* Instructions to follow *
Skip the pictures. Transcribe the rest of the data below without changing a word.

* Exercise inputs *

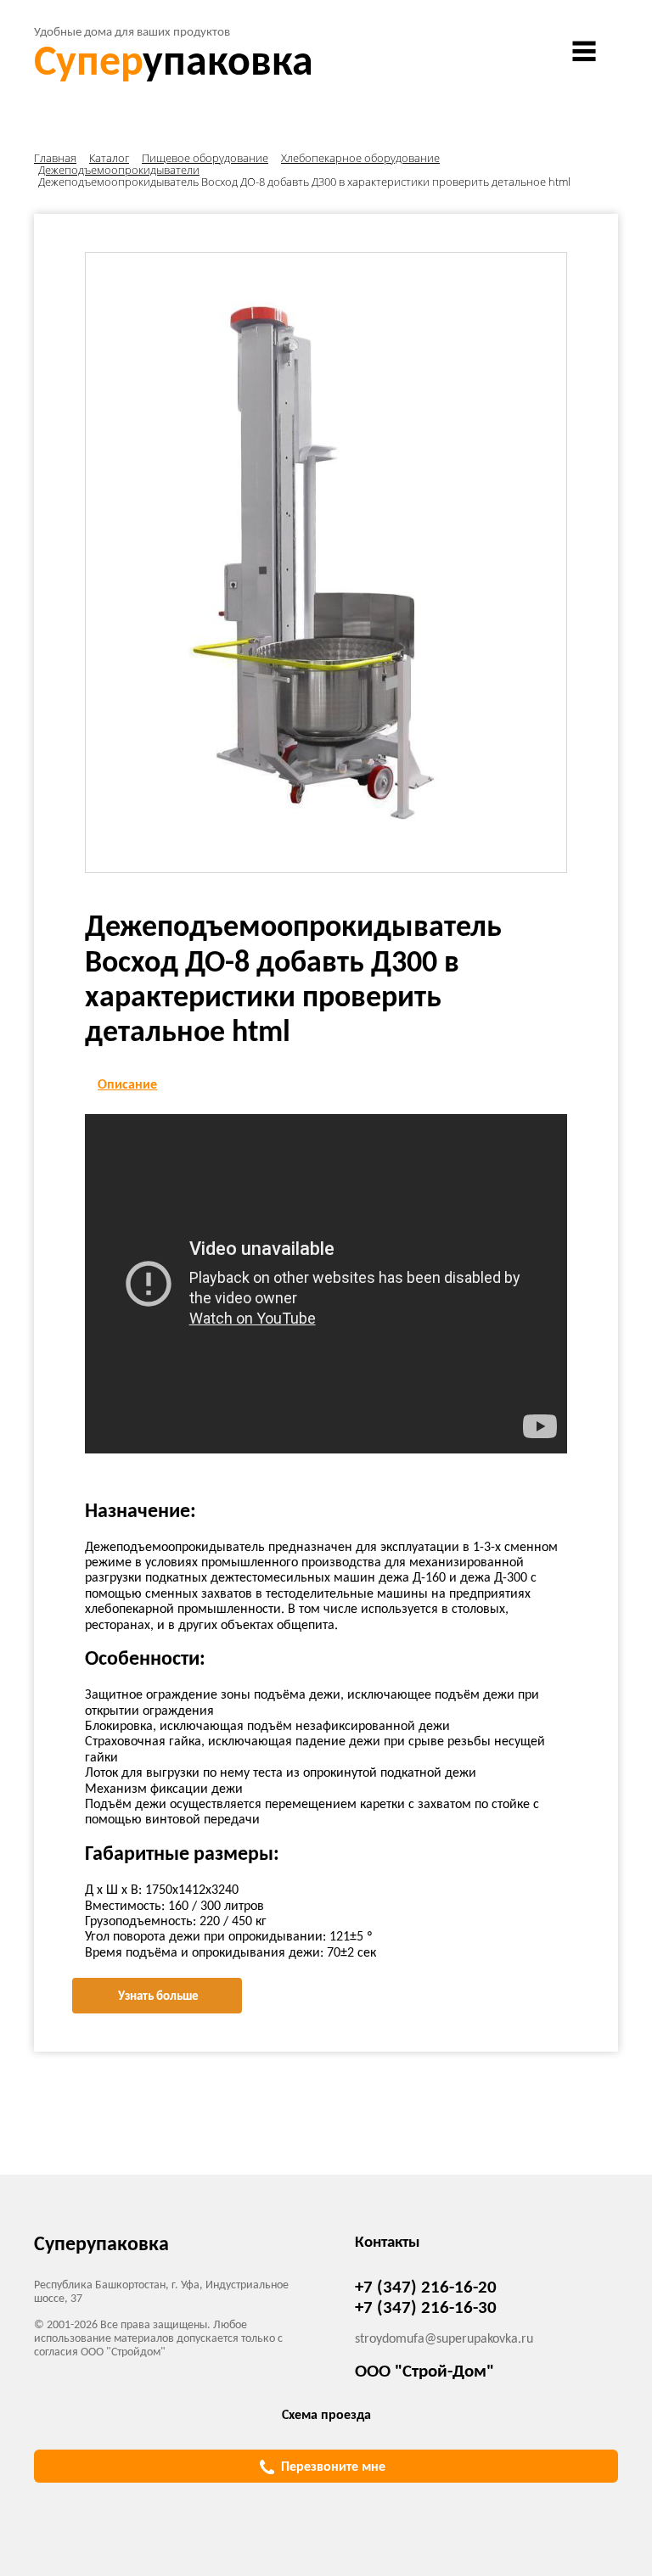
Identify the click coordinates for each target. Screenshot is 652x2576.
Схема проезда (326, 2415)
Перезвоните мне (333, 2467)
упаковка (173, 64)
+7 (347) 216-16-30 (426, 2308)
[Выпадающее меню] (584, 51)
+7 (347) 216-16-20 (426, 2288)
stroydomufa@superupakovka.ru (444, 2339)
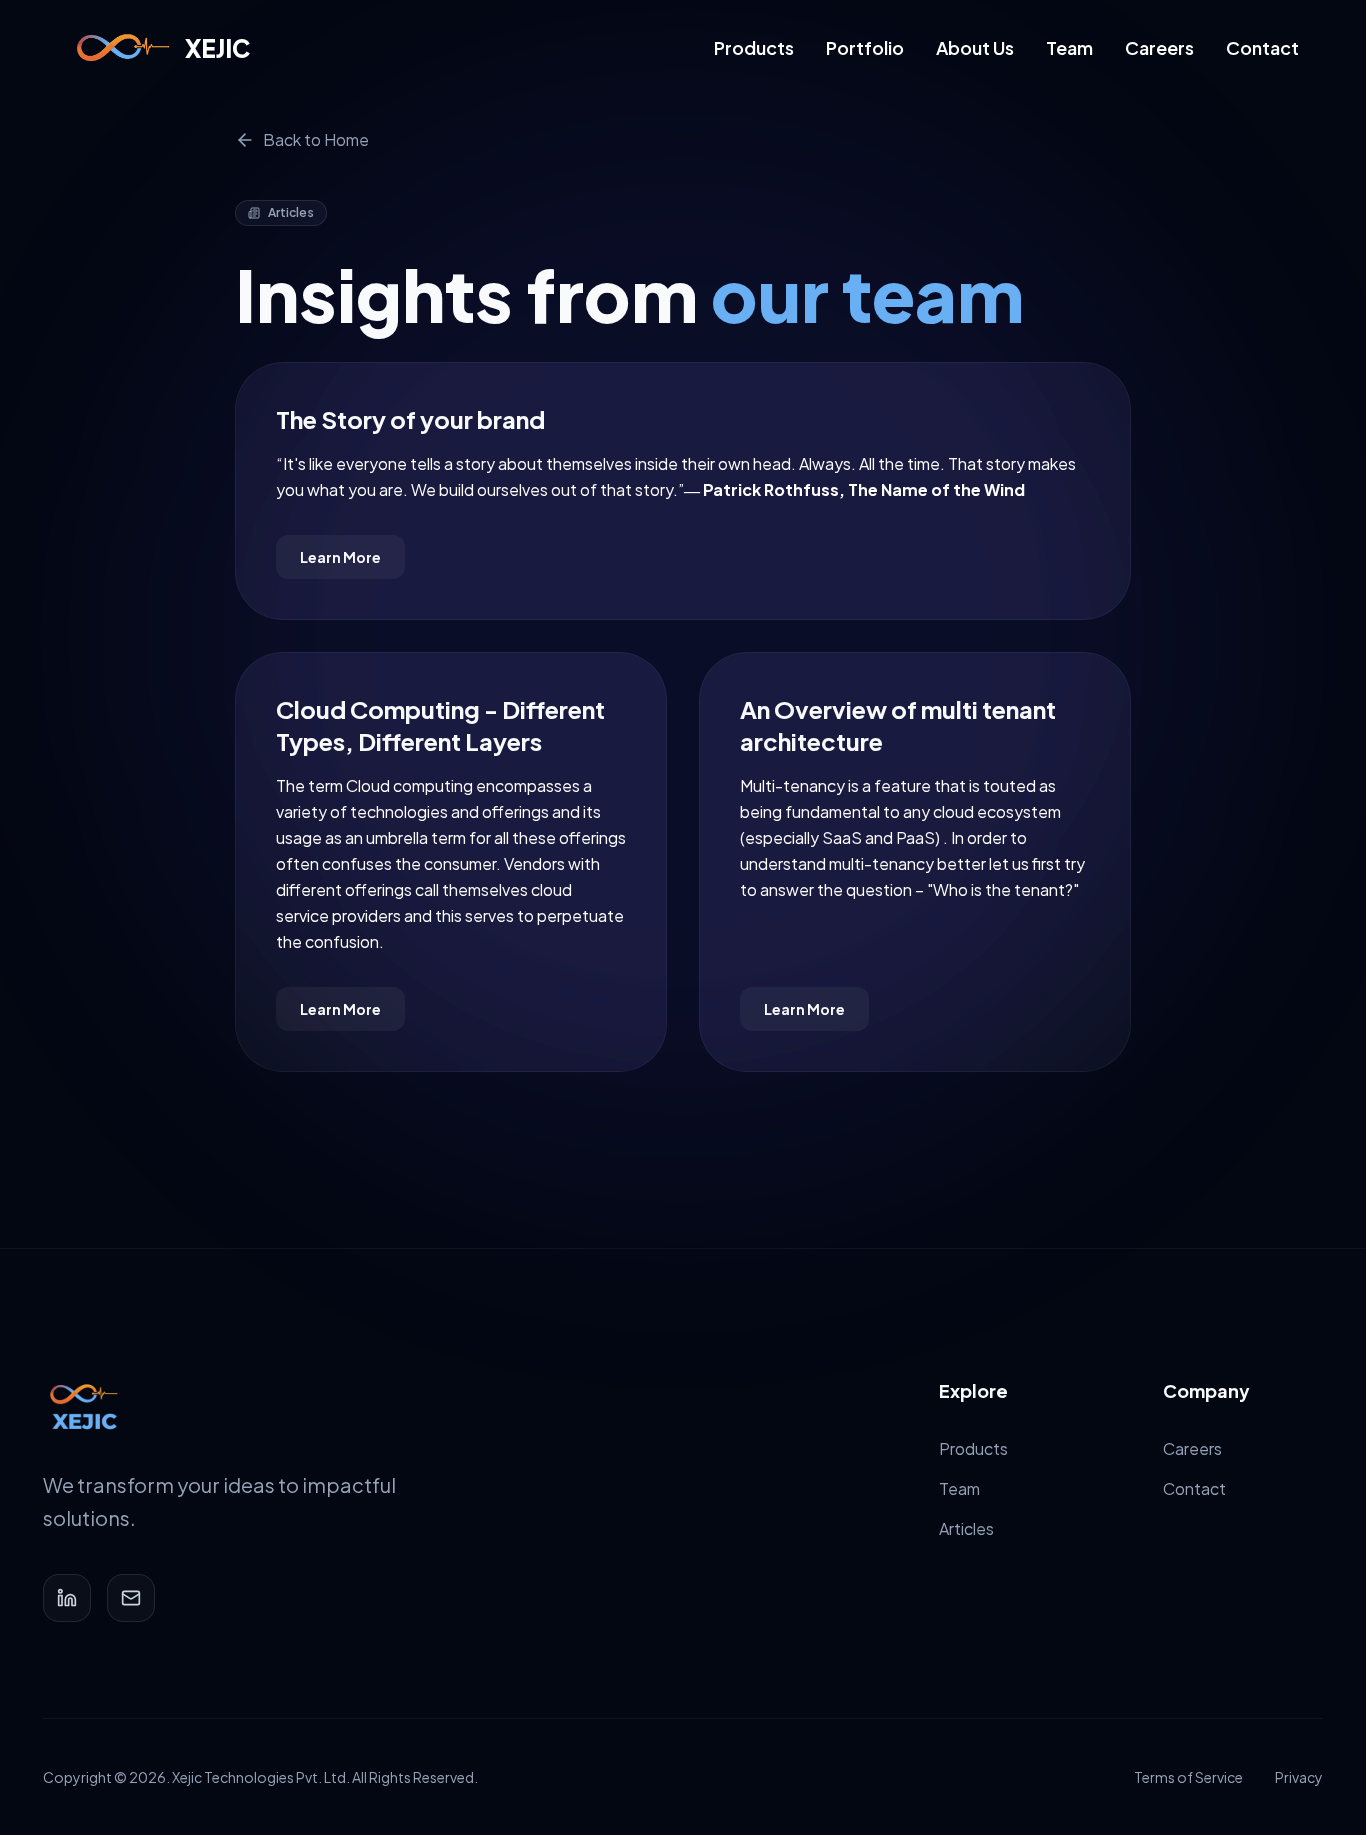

* Solution to the problem *
Identify the click coordinates for each target. Screenshot is 652x2576.
Схема проезда (326, 2415)
Перезвоните мне (333, 2467)
упаковка (173, 64)
+7 (347) 216-16-30 (426, 2308)
[Выпадающее меню] (584, 51)
+7 (347) 216-16-20 (426, 2288)
stroydomufa@superupakovka.ru (444, 2339)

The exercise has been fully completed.